▸ **Task objective**: For each line of the listing that holds "Selección", show the full line.

# # # # # # #

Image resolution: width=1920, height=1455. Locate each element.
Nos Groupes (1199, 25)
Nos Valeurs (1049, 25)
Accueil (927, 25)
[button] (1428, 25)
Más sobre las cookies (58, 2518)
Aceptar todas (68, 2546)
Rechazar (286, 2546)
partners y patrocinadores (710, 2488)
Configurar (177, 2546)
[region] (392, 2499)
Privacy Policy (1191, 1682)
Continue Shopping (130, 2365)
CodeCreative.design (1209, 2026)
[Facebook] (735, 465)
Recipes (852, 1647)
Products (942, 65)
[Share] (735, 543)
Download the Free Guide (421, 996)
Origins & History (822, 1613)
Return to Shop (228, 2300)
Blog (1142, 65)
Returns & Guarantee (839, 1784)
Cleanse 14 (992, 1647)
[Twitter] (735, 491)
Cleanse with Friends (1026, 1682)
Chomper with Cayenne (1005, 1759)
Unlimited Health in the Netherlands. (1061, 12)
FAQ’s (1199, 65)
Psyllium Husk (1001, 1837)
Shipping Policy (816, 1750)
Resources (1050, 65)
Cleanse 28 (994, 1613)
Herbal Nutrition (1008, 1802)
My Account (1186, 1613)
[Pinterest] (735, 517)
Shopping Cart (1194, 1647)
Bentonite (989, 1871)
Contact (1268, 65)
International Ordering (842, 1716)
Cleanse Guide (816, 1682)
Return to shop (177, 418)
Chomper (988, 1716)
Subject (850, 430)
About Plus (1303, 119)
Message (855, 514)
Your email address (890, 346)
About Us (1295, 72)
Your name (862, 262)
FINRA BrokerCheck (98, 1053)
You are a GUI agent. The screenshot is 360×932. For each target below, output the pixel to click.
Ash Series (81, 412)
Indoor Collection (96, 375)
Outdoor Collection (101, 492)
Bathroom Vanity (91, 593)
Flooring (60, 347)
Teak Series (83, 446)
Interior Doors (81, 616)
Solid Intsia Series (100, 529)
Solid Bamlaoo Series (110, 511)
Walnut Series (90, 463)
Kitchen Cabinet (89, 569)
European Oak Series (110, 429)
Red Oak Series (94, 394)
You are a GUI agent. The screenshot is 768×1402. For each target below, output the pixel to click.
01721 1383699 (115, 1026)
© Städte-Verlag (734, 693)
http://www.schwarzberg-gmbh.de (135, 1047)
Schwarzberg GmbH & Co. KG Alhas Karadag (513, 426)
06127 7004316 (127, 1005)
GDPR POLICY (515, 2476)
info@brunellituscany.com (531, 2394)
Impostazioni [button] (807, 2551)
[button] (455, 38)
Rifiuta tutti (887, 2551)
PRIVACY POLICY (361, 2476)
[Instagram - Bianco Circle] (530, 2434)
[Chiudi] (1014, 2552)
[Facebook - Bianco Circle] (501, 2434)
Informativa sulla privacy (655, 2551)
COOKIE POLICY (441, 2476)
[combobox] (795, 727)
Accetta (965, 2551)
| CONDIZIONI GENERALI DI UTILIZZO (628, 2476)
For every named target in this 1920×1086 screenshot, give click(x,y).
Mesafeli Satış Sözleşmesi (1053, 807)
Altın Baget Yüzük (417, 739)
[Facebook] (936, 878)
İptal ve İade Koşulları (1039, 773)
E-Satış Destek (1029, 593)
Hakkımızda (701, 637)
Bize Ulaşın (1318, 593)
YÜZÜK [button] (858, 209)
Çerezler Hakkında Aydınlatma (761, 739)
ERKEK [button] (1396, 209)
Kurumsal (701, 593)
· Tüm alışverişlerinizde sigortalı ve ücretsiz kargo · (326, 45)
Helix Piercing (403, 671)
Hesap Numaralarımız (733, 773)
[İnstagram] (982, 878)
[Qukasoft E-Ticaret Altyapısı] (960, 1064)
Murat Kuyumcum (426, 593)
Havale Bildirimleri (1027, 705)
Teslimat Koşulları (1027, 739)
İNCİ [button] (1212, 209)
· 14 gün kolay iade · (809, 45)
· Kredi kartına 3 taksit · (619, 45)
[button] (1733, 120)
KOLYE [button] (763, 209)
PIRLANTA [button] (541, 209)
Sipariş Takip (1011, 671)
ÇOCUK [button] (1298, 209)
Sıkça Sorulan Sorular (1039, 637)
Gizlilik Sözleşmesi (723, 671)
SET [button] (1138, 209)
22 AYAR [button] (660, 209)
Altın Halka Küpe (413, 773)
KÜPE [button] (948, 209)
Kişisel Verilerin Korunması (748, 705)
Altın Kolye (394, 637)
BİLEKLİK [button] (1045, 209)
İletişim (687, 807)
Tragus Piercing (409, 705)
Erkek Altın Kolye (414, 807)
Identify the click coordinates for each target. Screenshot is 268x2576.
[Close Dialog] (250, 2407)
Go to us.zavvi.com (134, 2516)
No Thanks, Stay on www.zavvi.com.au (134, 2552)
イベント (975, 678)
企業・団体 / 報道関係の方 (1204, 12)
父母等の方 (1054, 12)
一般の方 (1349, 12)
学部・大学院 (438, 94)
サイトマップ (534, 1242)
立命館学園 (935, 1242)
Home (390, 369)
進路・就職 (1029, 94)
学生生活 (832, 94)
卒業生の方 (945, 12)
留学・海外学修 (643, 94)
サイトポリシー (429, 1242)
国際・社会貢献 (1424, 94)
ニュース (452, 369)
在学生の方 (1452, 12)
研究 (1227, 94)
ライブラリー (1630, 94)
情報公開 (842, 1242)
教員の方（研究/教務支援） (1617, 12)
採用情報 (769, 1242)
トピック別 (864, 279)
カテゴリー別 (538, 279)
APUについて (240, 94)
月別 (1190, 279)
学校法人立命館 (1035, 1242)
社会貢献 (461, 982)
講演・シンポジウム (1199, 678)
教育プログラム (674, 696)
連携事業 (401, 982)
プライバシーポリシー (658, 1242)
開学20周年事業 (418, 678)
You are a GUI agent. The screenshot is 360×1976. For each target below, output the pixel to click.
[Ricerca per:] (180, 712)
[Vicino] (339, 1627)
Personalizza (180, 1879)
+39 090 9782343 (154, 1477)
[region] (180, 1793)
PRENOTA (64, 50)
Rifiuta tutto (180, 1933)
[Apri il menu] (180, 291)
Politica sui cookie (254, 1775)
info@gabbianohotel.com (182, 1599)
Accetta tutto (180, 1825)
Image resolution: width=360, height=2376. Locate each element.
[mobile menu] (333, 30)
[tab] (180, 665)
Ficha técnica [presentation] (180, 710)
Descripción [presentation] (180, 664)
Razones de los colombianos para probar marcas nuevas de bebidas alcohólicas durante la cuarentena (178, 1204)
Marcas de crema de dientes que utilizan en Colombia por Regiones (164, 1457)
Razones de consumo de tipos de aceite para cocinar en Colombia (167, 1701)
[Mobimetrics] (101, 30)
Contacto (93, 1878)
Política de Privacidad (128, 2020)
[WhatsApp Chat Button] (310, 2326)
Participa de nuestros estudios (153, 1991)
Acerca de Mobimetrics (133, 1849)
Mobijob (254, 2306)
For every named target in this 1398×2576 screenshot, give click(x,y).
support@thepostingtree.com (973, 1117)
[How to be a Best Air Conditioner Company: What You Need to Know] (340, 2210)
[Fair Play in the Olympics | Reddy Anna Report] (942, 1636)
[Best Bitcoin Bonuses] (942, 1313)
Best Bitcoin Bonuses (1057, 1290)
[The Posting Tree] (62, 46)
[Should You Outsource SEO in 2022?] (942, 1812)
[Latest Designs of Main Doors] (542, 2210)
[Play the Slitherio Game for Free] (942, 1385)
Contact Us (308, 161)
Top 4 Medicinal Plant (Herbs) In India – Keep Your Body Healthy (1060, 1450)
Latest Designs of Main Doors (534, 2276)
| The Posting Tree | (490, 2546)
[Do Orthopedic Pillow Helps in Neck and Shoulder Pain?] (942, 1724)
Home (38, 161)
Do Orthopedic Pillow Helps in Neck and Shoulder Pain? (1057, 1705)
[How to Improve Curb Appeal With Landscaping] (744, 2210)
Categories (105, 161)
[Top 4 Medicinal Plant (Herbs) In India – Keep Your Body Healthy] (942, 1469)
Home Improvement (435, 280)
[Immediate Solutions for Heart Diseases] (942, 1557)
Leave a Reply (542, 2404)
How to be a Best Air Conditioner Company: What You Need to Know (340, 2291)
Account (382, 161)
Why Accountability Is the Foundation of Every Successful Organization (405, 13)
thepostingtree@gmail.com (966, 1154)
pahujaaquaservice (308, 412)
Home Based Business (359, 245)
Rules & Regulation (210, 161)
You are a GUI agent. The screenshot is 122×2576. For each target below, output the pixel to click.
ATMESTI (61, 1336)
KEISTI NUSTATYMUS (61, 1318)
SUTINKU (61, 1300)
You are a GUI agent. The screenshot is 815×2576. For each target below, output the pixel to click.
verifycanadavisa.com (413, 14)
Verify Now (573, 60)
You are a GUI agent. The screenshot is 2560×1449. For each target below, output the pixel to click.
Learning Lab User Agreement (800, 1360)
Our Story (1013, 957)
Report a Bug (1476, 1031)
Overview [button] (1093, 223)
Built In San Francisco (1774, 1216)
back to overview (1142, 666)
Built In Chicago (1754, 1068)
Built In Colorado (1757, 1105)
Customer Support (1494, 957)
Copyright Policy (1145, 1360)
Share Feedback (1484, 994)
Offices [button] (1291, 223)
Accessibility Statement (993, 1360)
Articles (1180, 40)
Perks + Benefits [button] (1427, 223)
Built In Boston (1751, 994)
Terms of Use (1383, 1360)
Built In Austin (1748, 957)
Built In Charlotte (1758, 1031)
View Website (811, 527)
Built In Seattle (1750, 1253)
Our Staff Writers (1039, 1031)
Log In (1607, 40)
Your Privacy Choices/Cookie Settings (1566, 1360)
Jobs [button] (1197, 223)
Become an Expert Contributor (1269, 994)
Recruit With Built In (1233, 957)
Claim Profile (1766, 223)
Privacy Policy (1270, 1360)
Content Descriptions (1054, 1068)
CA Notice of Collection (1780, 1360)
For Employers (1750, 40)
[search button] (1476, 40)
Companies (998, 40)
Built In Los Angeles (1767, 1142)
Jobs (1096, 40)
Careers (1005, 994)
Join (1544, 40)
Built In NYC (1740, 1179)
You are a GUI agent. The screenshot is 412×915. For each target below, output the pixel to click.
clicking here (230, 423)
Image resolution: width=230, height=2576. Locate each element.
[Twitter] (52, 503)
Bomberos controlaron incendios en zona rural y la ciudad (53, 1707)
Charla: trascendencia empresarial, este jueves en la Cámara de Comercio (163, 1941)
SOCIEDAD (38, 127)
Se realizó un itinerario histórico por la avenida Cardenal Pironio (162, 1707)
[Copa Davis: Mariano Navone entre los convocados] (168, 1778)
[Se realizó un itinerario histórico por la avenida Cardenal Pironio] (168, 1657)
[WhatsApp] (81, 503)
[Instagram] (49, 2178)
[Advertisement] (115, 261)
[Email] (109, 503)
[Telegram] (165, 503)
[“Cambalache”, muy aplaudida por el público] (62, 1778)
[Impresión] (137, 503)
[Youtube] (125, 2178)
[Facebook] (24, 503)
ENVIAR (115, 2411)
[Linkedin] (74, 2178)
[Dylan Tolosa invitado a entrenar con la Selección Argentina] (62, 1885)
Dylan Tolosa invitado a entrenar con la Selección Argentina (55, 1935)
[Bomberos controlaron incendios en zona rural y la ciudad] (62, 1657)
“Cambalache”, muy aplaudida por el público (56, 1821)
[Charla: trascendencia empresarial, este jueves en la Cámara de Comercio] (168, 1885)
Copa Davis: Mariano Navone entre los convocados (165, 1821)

# # # # # # #

▸ **Exercise response**:
[Dylan Tolosa invitado a entrenar con la Selección Argentina] (62, 1885)
Dylan Tolosa invitado a entrenar con la Selección Argentina (55, 1935)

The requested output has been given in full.